The Best Sermon I’ve Ever Heard (12)
By Arron Chambers
Averie Blackmore is studying worship leadership and humanities at Milligan College. She has had the honor of leading a women’s small group and helping start a young adult worship service at her home church in Johnson City, Tennessee. She is an intern in the worship arts department at Mountain Christian Church, Joppa, Maryland.
Averie’s Best Sermon: The best sermon series on emotions is by Steve and Holly Furtick of Elevation Church in Charlotte, North Carolina. It is available at http://bit.ly/1pHcUEF.
Why Averie likes this sermon: “I have always heard sermons that talk about emotions, but I have never heard a sermon series ON emotions. Steve and Holly Furtick speak to all ages on owning your emotions, handling high-pressure situations, self-assessing your level of happiness, and beating emotional burnout. This sermon series spoke to my confusion of how to embrace my emotions as a gift from God, but not to let them control me.”

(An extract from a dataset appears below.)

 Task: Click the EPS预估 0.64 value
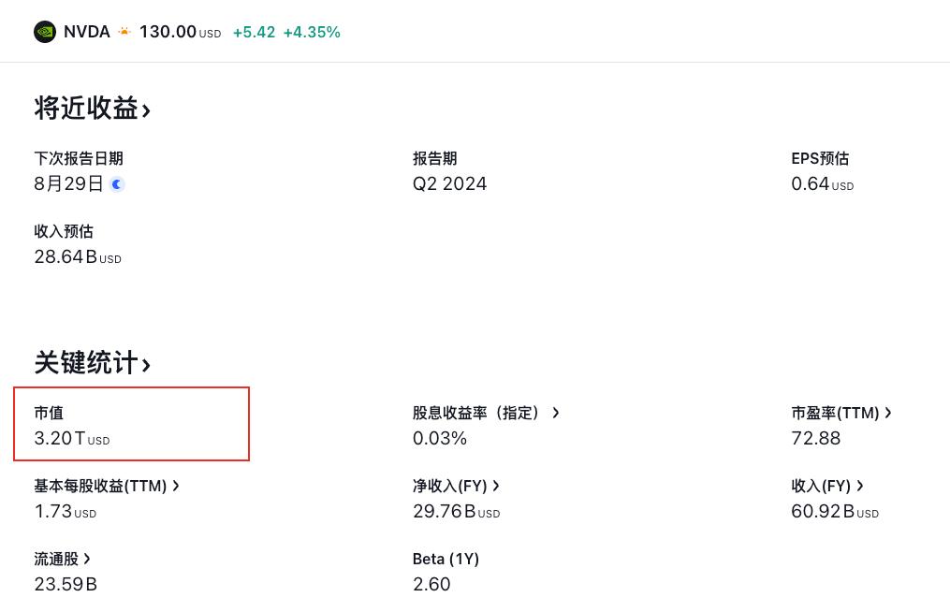[811, 183]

Nathan Cachiaras is a senior at Milligan College, majoring in Bible with an emphasis in pastoral ministries and minors in Greek, history, and humanities. He desires to enter an MDiv program to continue his spiritual formation and pastoral preparation. He intends to eventually serve full time in the church.
Nathan’s Best Sermon: The best sermon on the Christian response to tragic events is by Tim Ross of Hopwood Christian Church in Elizabethton, Tennessee. The sermon transcript is available at http://bit.ly/1SfUVhy.

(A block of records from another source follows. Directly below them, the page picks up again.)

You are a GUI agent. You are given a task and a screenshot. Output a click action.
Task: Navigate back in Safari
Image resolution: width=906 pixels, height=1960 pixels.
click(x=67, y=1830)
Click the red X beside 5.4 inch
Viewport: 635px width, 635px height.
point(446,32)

Why Nathan likes this sermon: “Tim Ross reminds us of the ways in which the Eucharist, our central act of worship, must inform our actions in a world that feels so often like it is coming apart at the seams. Delivered at a weekly ecumenical gathering of Christians from all over the Tri-Cities region, Tim’s message, although just a short homily, is a prophetic and powerful word to all of us in the church who have ever wondered on what grounds we might begin to approach the deep brokenness of our world. Indeed, the Communion meal, which we too often take for granted, teaches us profound truths about the realities the gospel brings to bear upon our own lives, politics, and Facebook posts.”

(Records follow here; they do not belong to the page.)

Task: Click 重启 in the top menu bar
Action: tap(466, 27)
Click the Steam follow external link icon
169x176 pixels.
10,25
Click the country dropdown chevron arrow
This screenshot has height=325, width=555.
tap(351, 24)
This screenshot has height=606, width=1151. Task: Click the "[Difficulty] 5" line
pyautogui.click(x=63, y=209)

Zach Maclellan is a 23-year-old Milligan College graduate with a degree in biblical studies. He is now in his second year of an MDiv program at Emmanuel Christian Seminary. He hopes to serve as pastor of a congregation one day.
Zach’s Best Sermon: The best sermon on homosexuality, “Are Christians Anti-Gay,” was by Ben Cachiaras (Nathan Cacharias’s father) and is available at http://apple.co/1XKsDNz.
Why Zach likes this sermon: “Ben tackles the difficult issue boldly and effectively, while not worrying about criticism he might get. He uses a ton full of compassion that is extremely important when discussing a difficult issue. He uses . . . real and authentic [stories] to communicate the struggle between homosexuality and the church. And most importantly, he gathers himself to communicate a view of homosexuality that is lathered in love. This should be heard by all believers who are struggling with what to think about homosexuality. ”
Ben Carpenter is an MDiv student at Emmanuel Christian Seminary; his goal is to work at a campus ministry. He grew up in Mexico City, Mexico, where his parents, Steve and Kay, served as CMFI missionaries. He graduated from Milligan College in 2014 with a degree in pastoral ministries. While in college, he served as an intern at Mountain Christian Church in Maryland, and First Christian Church in Johnson City, and also as a summer intern with CMFI in Salamanca, Spain. He currently serves with an international campus ministry called World Café that ministers to students at East Tennessee State University.
Ben’s Best Sermon: The best sermon on living life on mission was by Luke Erikson, Edgewood campus pastor with Mountain Christian Church. The sermon can be viewed at http://media.mountaincc.org/4121/4122/16879.
Why Ben likes this sermon: “In his sermon, Luke demonstrates how Jesus loved the outsider. He reminds us that we must remember the stories of how Jesus loved the outsider because if we do not, we will be in danger of losing our identities in Christ. It is easy to get caught up in living our day-to-day lives and forgetting about the overarching mission of Christ. The mission of Christ is to love, and so we must love if we are to live that mission. Luke urges us to carry out the mission of Christ by being in relationship with those who are outsiders and showing them love.”
Arron Chambers, a CHRISTIAN STANDARD contributing editor, serves as lead minister with Journey Christian Church, Greeley, Colorado.